Teraz, po latach, myślę, że jestem w sobie zamknięta, że się chowam, że uciekam nie tylko dlatego, że boję się skrzywdzenia. Nie chcę mówić źle o mamie, ale muszę to powiedzieć. Byłam izolowana. Tego mi nie było wolno zrobić, tam nie mogłam iść. Najlepiej jak siedziałam i się uczyłam. Może to dlatego, że ojciec z nami prawie nie mieszkał bo ciągle gdzieś jeździł. Może dlatego chciała mieć mnie i P. zawsze przy sobie. Może...

Znowu nie wiem Aniele czego ja chcę. Znowu czuję, że mnie to męczy. Że rozmowy mnie nużą. Po raz kolejny pytam siebie: co ja tu robię? Dlaczego tu jestem? Po co? Boję się, że jeśli nie zmienię swojego nastawienia, czy jakkolwiek to nazwać to zacznę być nie miła, nawet opryskliwa. A nie chcę tego. I tylko zastanawiam się co mam zrobić. Bo wydaje mi się, że cokolwiek nie zrobię, której drogi nie wybiorę to kogoś skrzywdzę. Jeśli odejdę, ale tak naprawdę, skrzywdzę kilka osób. A zależy mi na nich... Na każdej z osobna, na wszystkich razem, ale na każdej inaczej. Bo każda coś innego wnosi. Jeśli natomiast zdecydowałabym się zostać to męczyłabym się. I co ja mam zrobić, Aniele??? Proszę Cię powiedz mi.
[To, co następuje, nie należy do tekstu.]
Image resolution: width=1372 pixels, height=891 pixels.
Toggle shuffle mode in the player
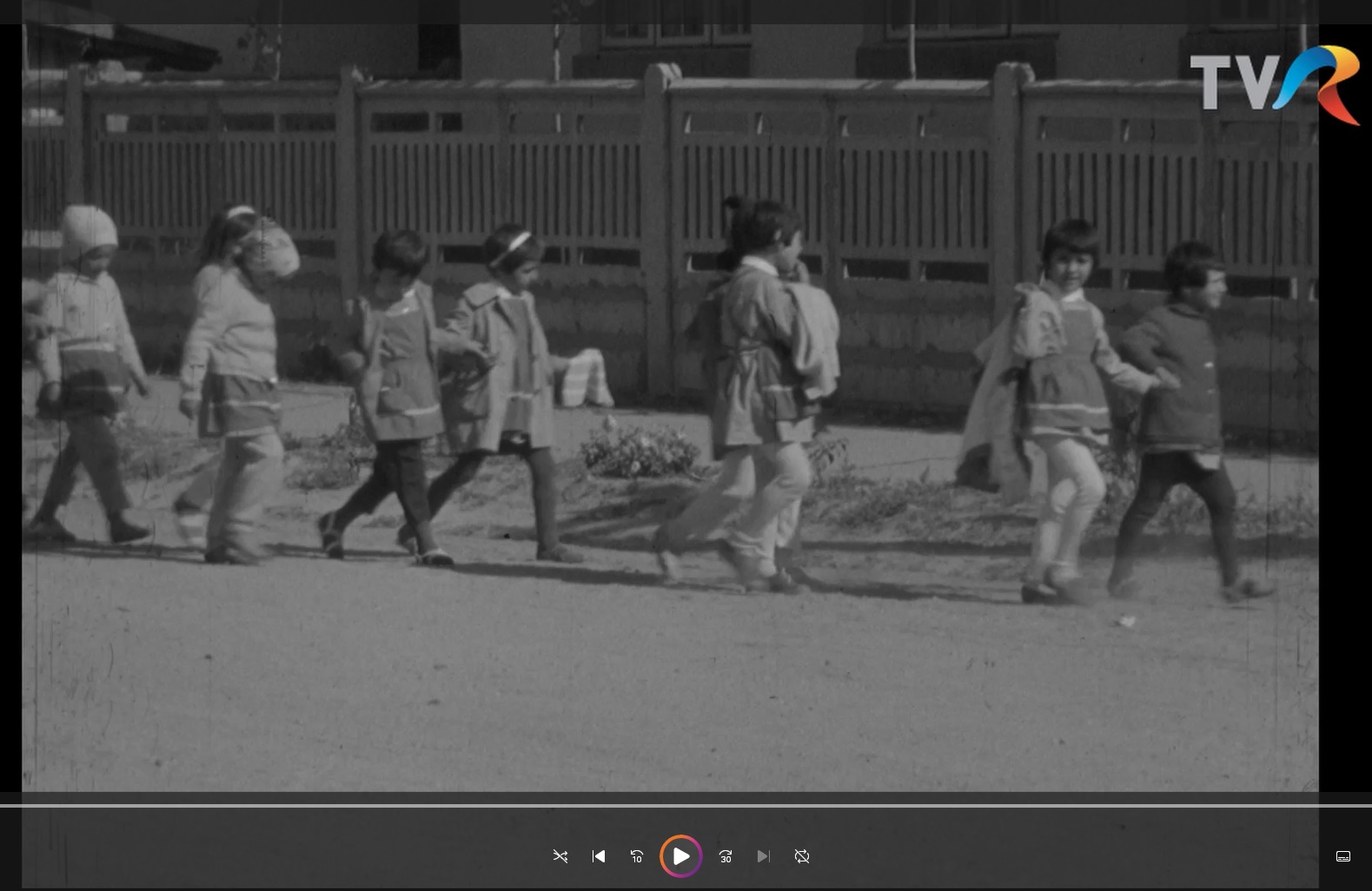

I tylko nie wiem... nie umiem się otworzyć przed człowiekiem stojąc z nim twarzą w twarz. Piszę bloga. A przecież jest on czytany przez zupełnie obcych ludzi. Nie mówię tu wszystkiego – nie mogę. Ale też tak postanowiłam – że coś zachowam dla siebie. A może ten blog to jakiś rodzaj ucieczki. A może tak jest łatwiej. Mówię o prawie intymnych sprawach ludziom, których nie znam. Może tak jest łatwiej. Nie znam ich, pewnie nigdy nie poznam. Co mi szkodzi. Niech wiedzą. A ja się lepiej poczuję. Nie jestem egoistką??? Chyba nie. A może jednak??? Pomóż mi Aniele. Nie pomożesz... ale Ty jesteś.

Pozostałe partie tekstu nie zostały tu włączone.